▶ _PASSAGE PROVIDED_
FIG. 7 is a messaging diagram 700 of a scenario showing how a connected UE (i.e., in a connected state) selectively conducts the measurement on a TN carrier frequency of a TN cell in a TN area, where the UE may or may not be close to any TN cell operating in that carrier frequency. In FIG. 7, UE 102 initially connects to the BS 104 associated with the NTN Cell 124, via satellite 304, where the NTN cell 124 covers another TN cell 127, which is part of TN area 502. While remaining in connected state with the NTN cell 124, UE 102 receives 710, an RRCReconfiguration message (generically referred to as “TN information message”) including a measurement object configuration indicating a TN carrier frequency used by TN area 502 (and implicitly used by at least one TN cell; in this embodiment, the TN cell 127) and the TN area(s) associated to the carrier frequency. Note that the UE may receive one or more TN areas in step 710 and associated frequency.

▶ _JOB 1_
Answer these questions about the passage on FIG. 7:
(a) Through which satellite does UE 102 initially connect to BS 104?
(b) What message does UE 102 receive in step 710?
(c) Which TN cell does NTN cell 124 cover?

▶ _THE RECORDS_
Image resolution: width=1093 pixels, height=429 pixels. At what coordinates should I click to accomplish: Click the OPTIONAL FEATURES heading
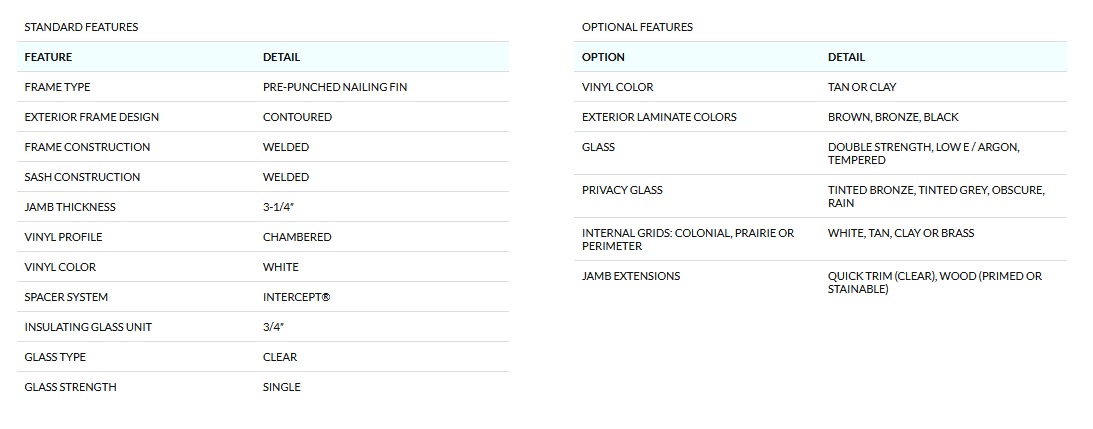637,27
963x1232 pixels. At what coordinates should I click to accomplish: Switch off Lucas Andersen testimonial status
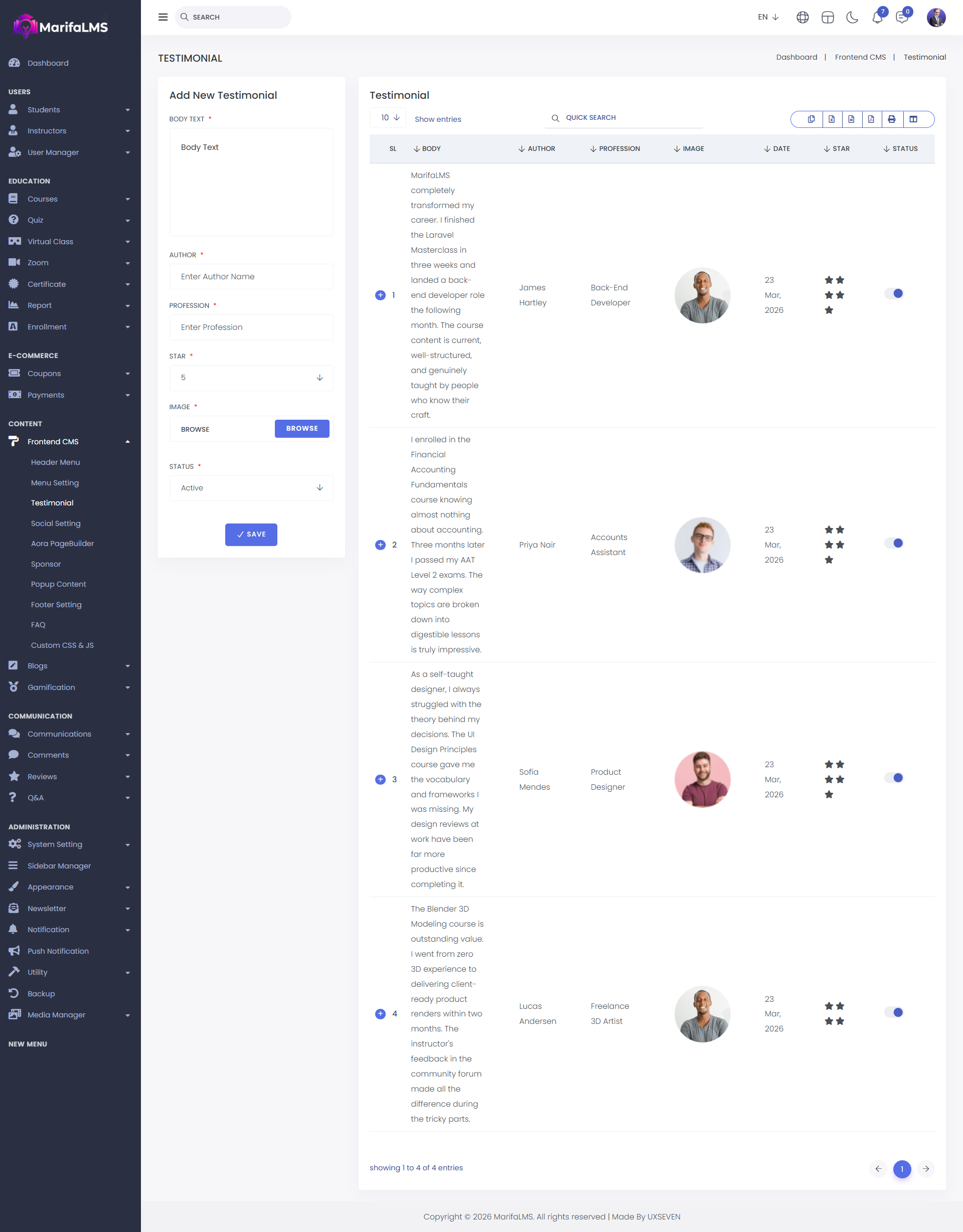pos(894,1012)
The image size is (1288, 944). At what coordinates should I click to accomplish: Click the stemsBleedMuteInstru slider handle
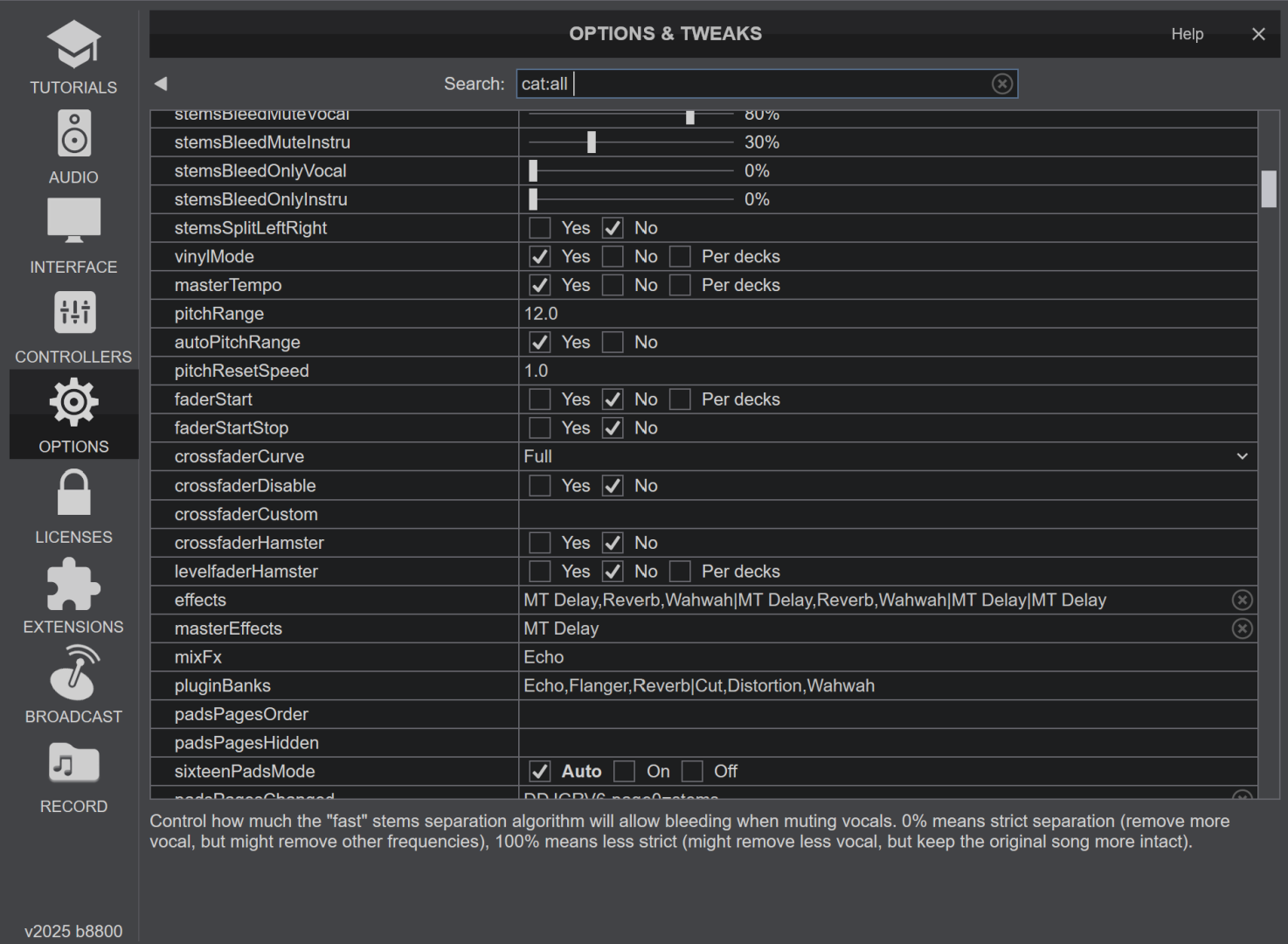tap(592, 142)
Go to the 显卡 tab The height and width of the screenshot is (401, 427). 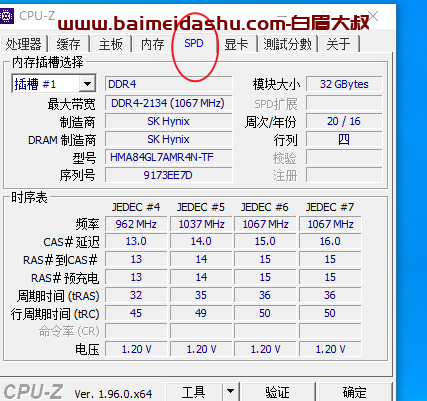coord(236,44)
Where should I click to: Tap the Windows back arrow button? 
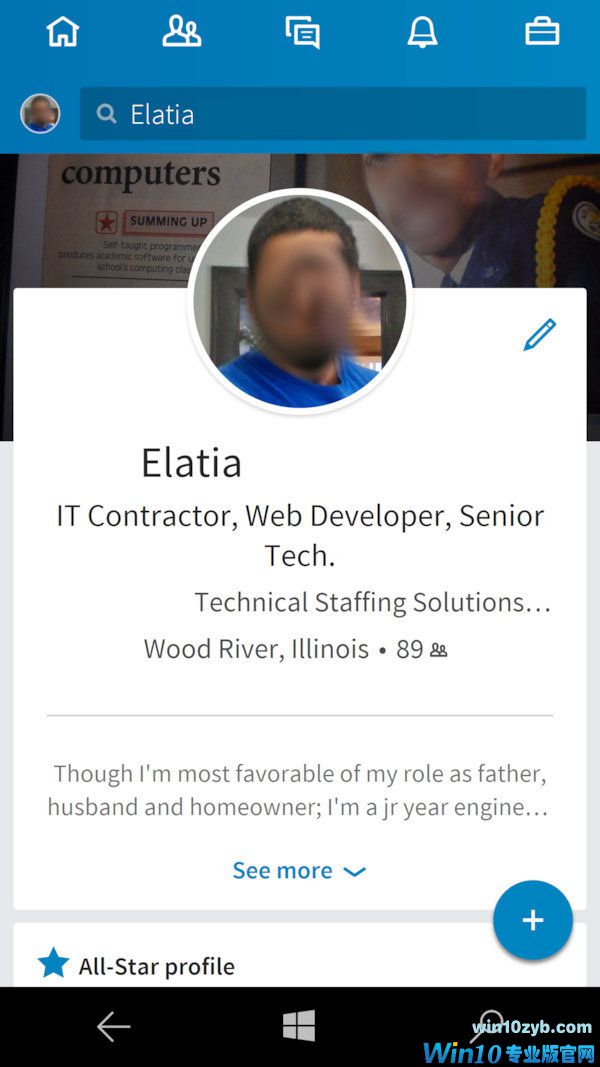point(114,1027)
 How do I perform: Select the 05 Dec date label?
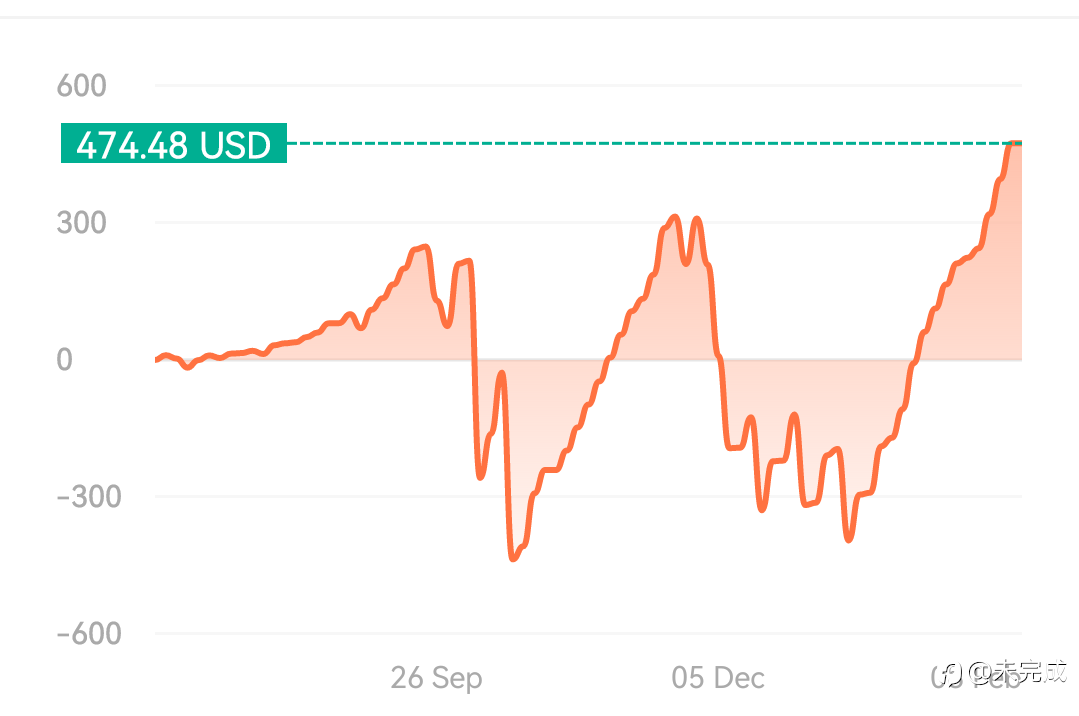coord(718,678)

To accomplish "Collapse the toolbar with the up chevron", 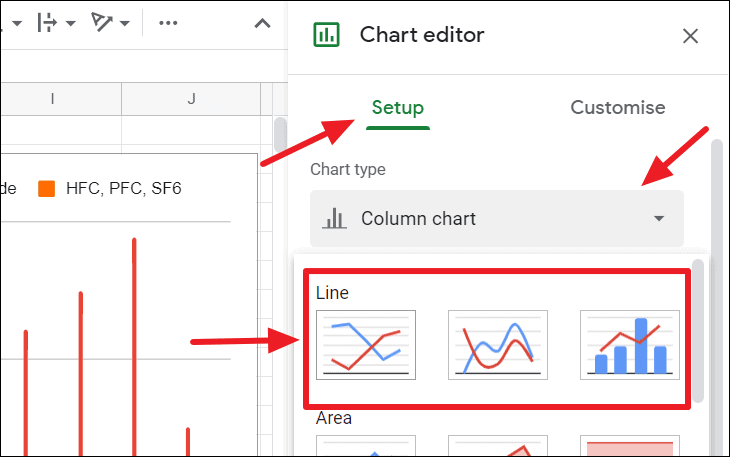I will click(262, 23).
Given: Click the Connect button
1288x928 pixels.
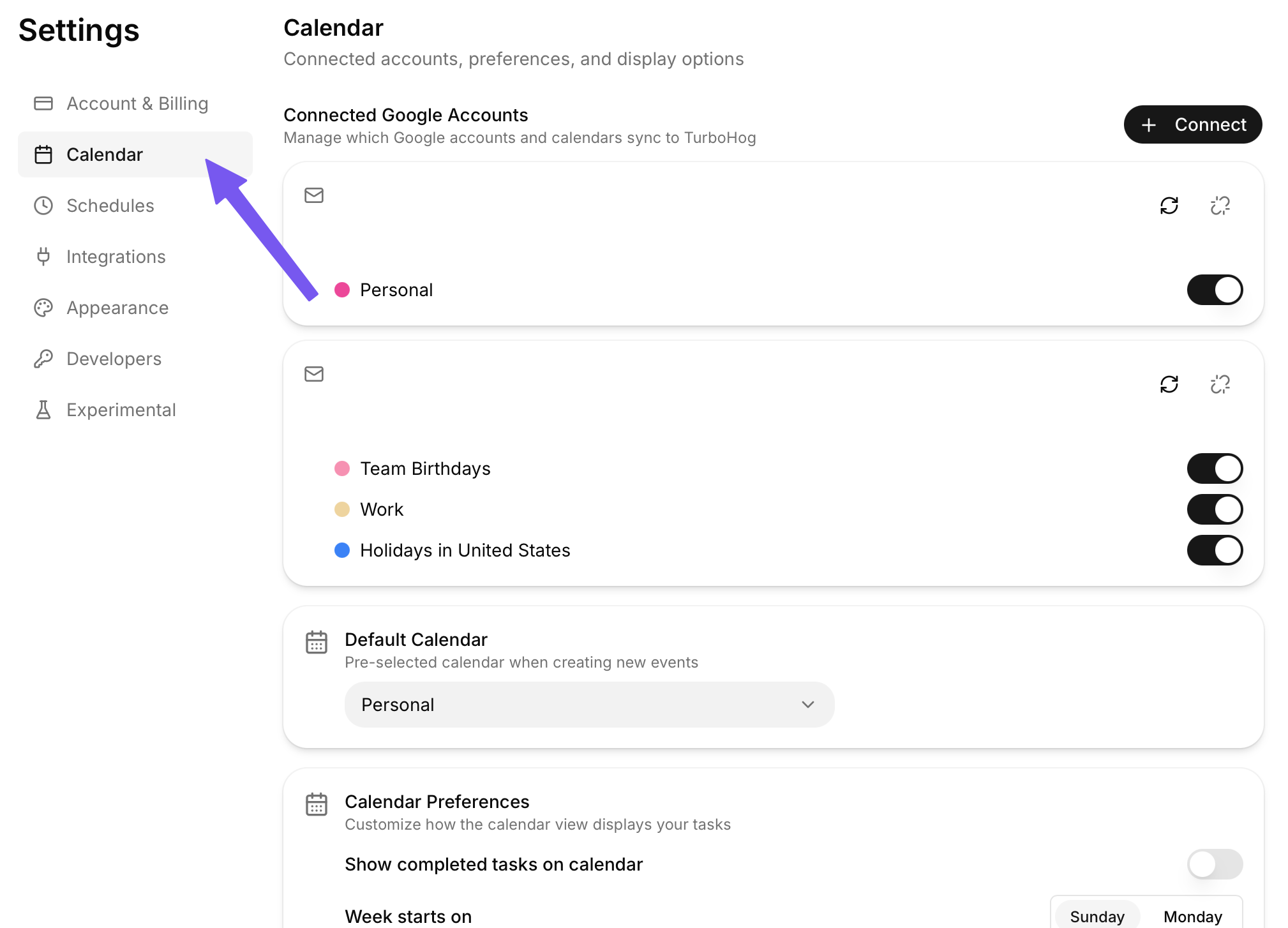Looking at the screenshot, I should pos(1192,124).
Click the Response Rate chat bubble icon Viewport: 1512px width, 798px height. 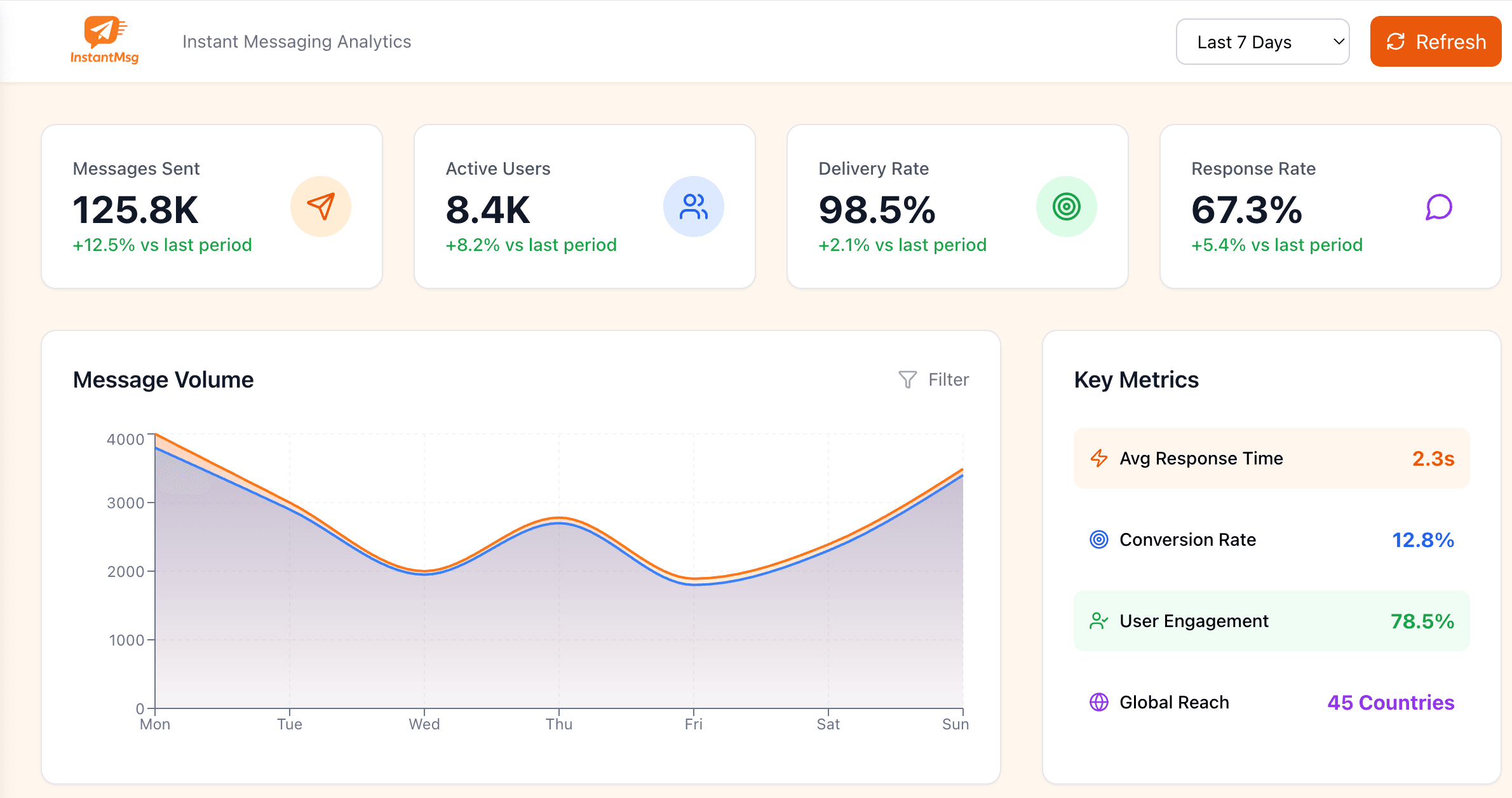point(1438,206)
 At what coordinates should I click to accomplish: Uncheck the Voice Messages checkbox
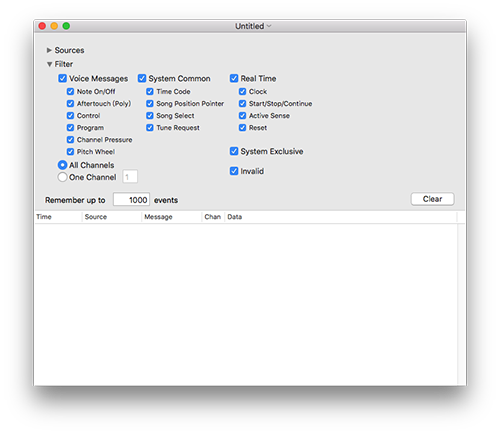coord(62,78)
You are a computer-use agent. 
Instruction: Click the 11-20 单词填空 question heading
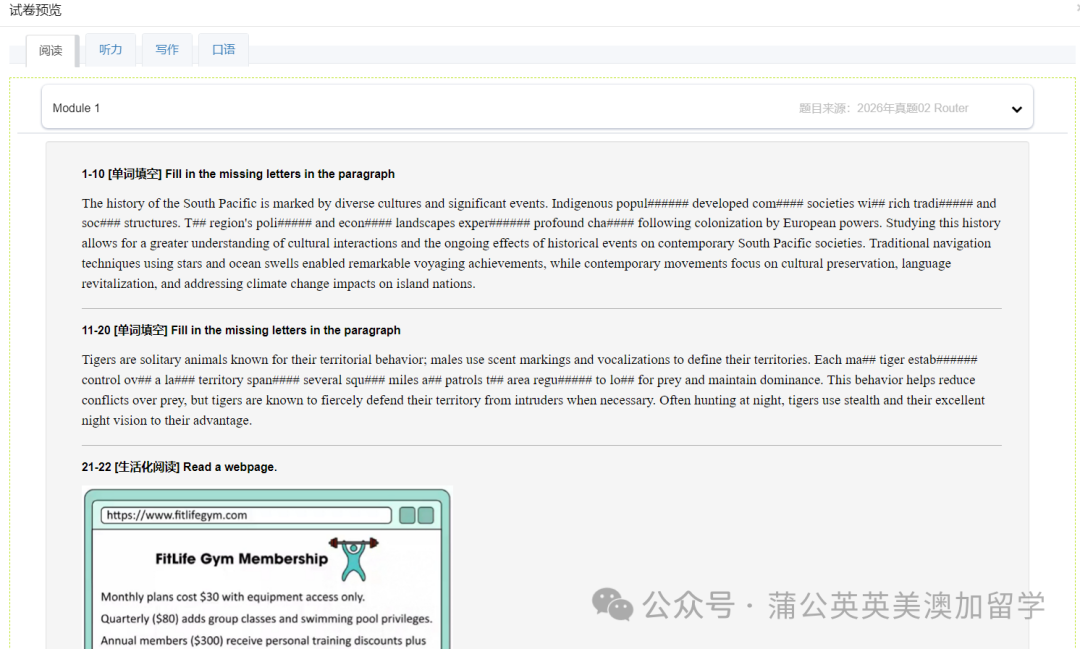point(241,330)
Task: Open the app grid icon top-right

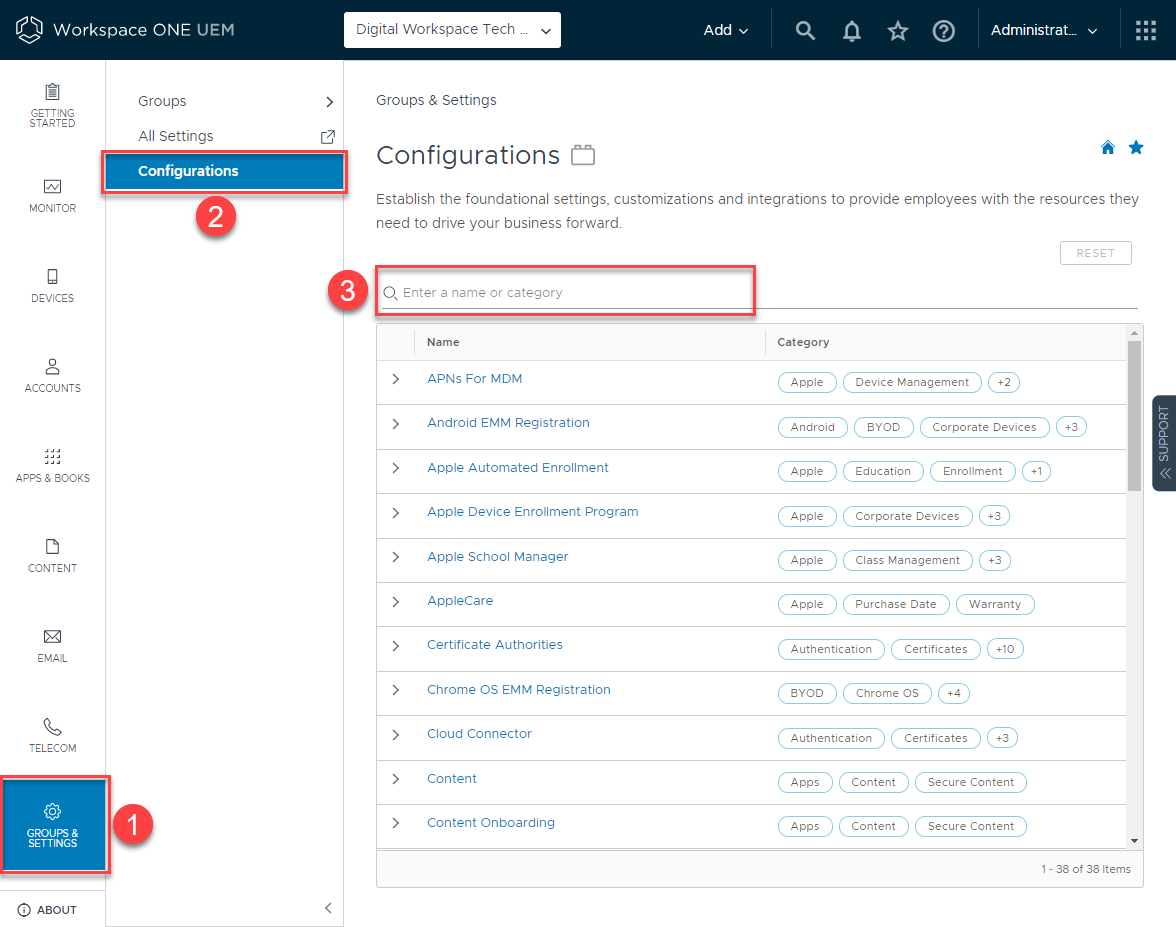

▶ _JOB 2_
Report every line of the listing that contains the word "button".

▶ _FULL OUTPUT 1_
(a) Satellite 304.
(b) An RRCReconfiguration message.
(c) TN cell 127.

▶ _FULL OUTPUT 2_
Where should I click to: Tap the Windows back arrow button? 
Given: Click the Connect button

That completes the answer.